The cost of calling a language model API has fallen by roughly two orders of magnitude over the past three years. GPT-4 in 2023 cost around $60 per million tokens. Frontier model calls today are an order of magnitude cheaper, and smaller capable models are cheaper still. This is a remarkable and generally good development for the ecosystem. Cheaper tokens lower the cost of experimentation and make more use cases economically viable.

There is a narrative that follows naturally from this observation: as model costs fall, the infrastructure layer built around those models will compress too. If the thing the infrastructure manages gets cheap, why does managing it stay expensive? This narrative is wrong, and I want to explain why.

What Cheaper Tokens Actually Do

Cheaper tokens do not reduce the complexity of running AI in production. They increase it. When tokens were expensive, companies carefully constrained their LLM usage to a small set of high-value, well-understood use cases. As tokens get cheaper, the scope of what teams try to do with LLMs expands — longer context, more complex pipelines, more agentic patterns, more integration points with external systems. The total system complexity grows faster than the per-token cost falls.

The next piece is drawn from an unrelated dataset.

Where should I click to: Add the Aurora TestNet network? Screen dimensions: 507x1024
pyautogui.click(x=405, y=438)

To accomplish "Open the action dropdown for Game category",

The engineering costs — the latency management, context assembly, routing logic, observability infrastructure, evaluation pipelines — are not sensitive to token prices. They are sensitive to how complex the overall system is. And as teams get more ambitious about what they try to build, those engineering costs rise. The infrastructure layer is not getting commoditized; its scope is expanding.

The Abstraction Value

The other dimension that falling token costs do not touch is the value of the right abstraction. The teams that win in AI infrastructure are not winning by being cheaper than raw API calls. They are winning by providing abstractions that let application developers move significantly faster than they could building on primitives. That abstraction value — the reduction in time-to-production, the removal of footguns, the provision of best practices baked into the API — does not correlate with model pricing.

We continue to believe that the infrastructure layer above the model APIs represents the best risk-adjusted investment opportunity in the AI stack. The falling cost of foundation models makes the application layer more interesting but does not diminish the infrastructure layer. It enlarges it.